__Task description__:
From the records below, output exactly the lines starting at the line with "Open the Tools menu" and ending at the line with "Viewport: 423px width, 295px height.", both of them included, but no pictures.

__Entries shown__:
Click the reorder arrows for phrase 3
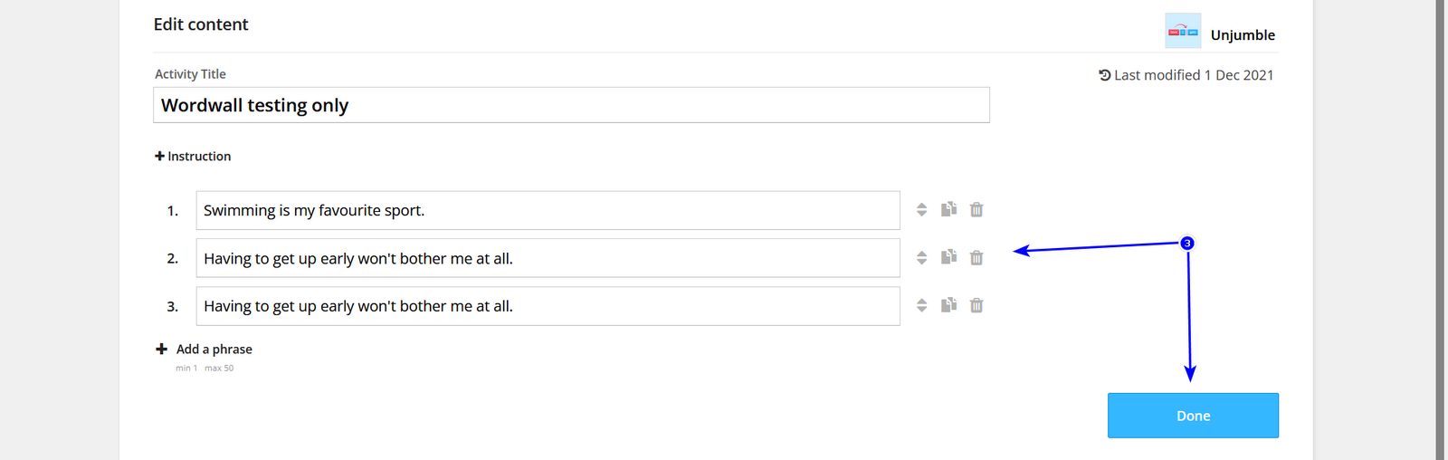Image resolution: width=1448 pixels, height=460 pixels. point(921,306)
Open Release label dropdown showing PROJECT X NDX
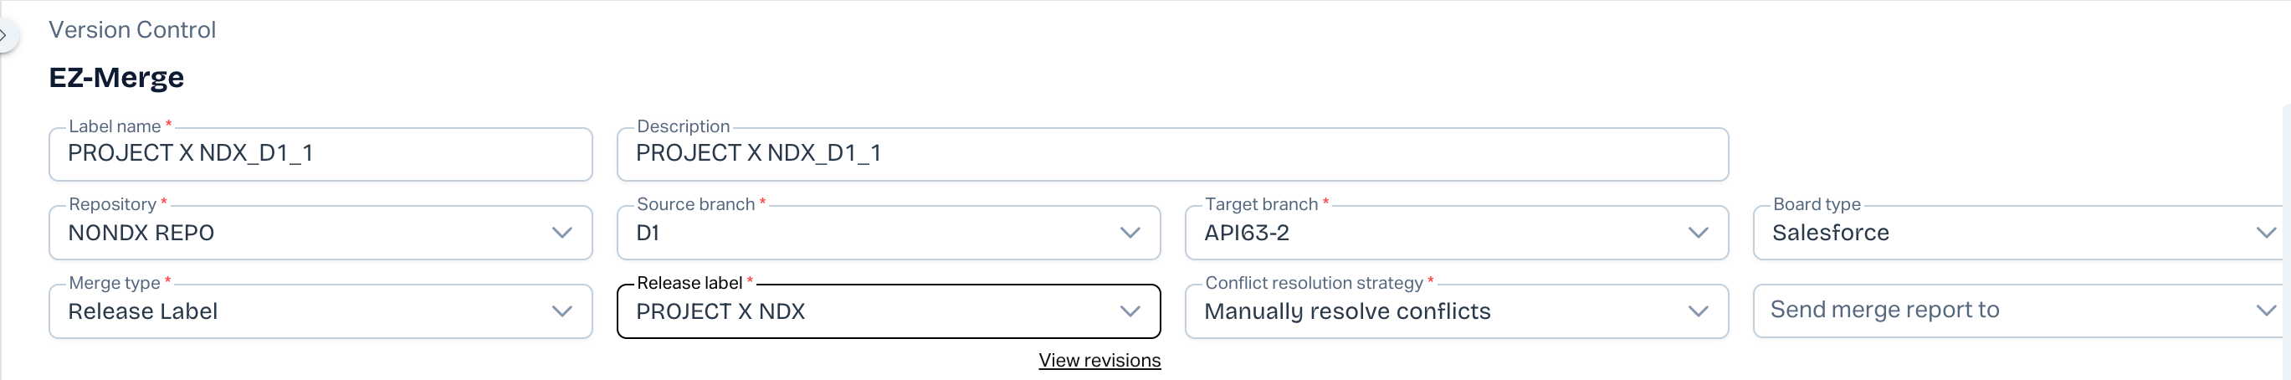 [x=872, y=311]
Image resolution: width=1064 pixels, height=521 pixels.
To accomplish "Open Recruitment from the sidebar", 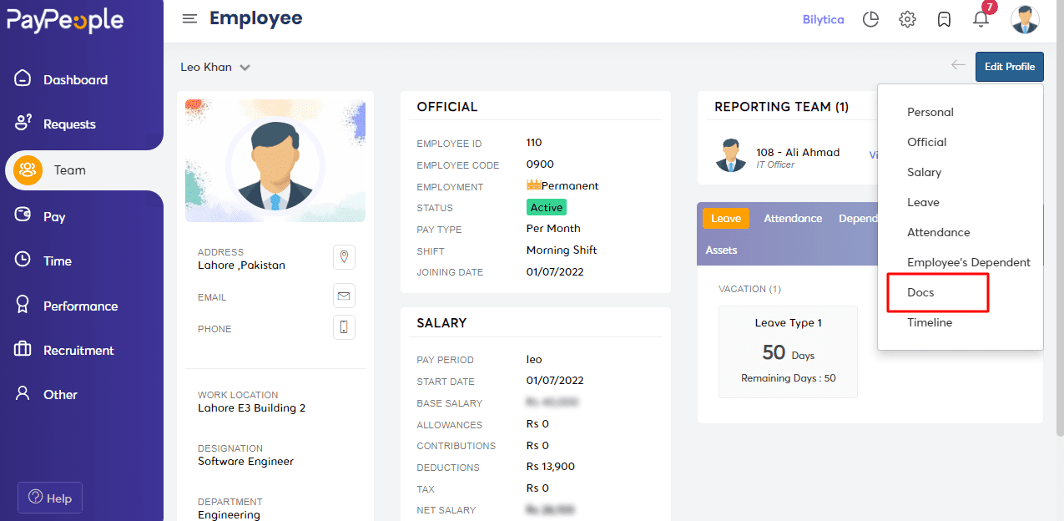I will click(79, 350).
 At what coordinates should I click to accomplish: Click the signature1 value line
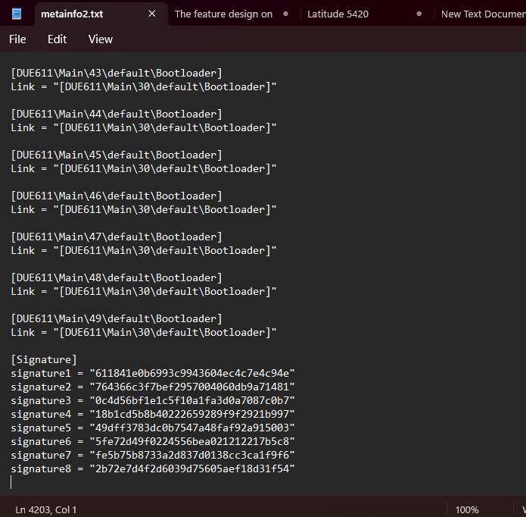[151, 373]
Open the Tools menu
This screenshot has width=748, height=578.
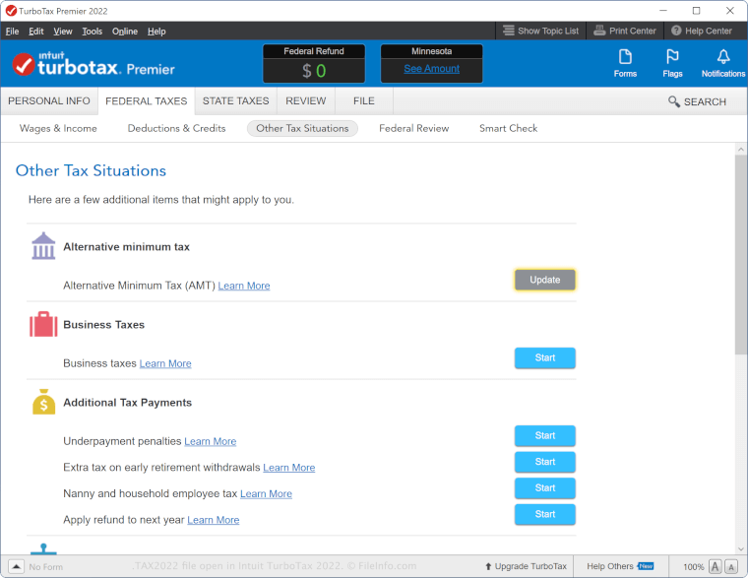[92, 32]
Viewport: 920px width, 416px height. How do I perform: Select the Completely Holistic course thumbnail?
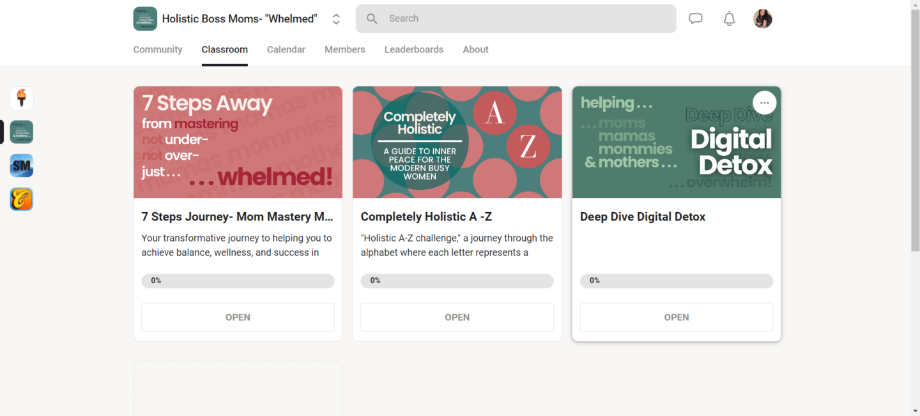[457, 143]
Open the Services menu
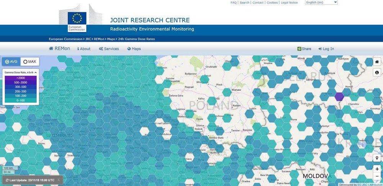This screenshot has height=186, width=383. (x=109, y=49)
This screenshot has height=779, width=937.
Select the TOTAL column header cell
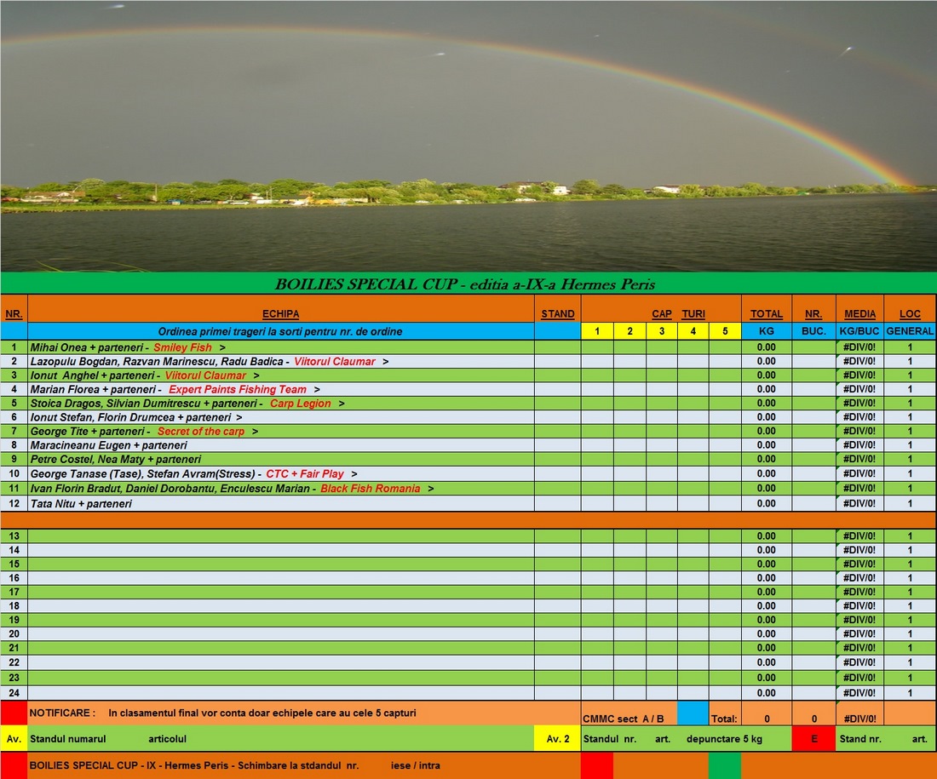click(766, 314)
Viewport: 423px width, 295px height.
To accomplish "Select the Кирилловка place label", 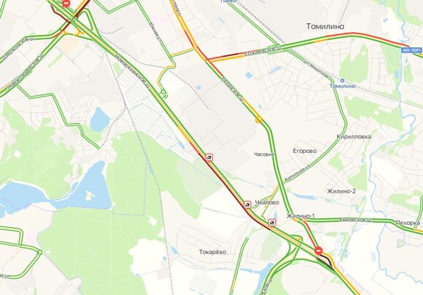I will point(354,137).
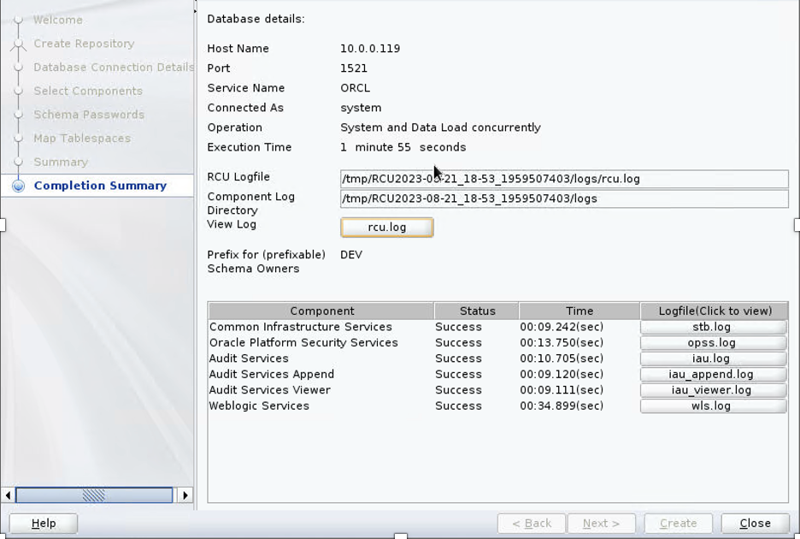Screen dimensions: 800x539
Task: Click the Help button
Action: pyautogui.click(x=44, y=524)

__The answer__:
Open the Tools menu
This screenshot has width=748, height=578.
[92, 32]
Viewport: 920px width, 416px height. How do I perform: Select the Completely Holistic course thumbnail?
[457, 143]
Open the Services menu
This screenshot has height=186, width=383. (x=109, y=49)
This screenshot has height=779, width=937.
Select the TOTAL column header cell
click(766, 314)
Viewport: 423px width, 295px height.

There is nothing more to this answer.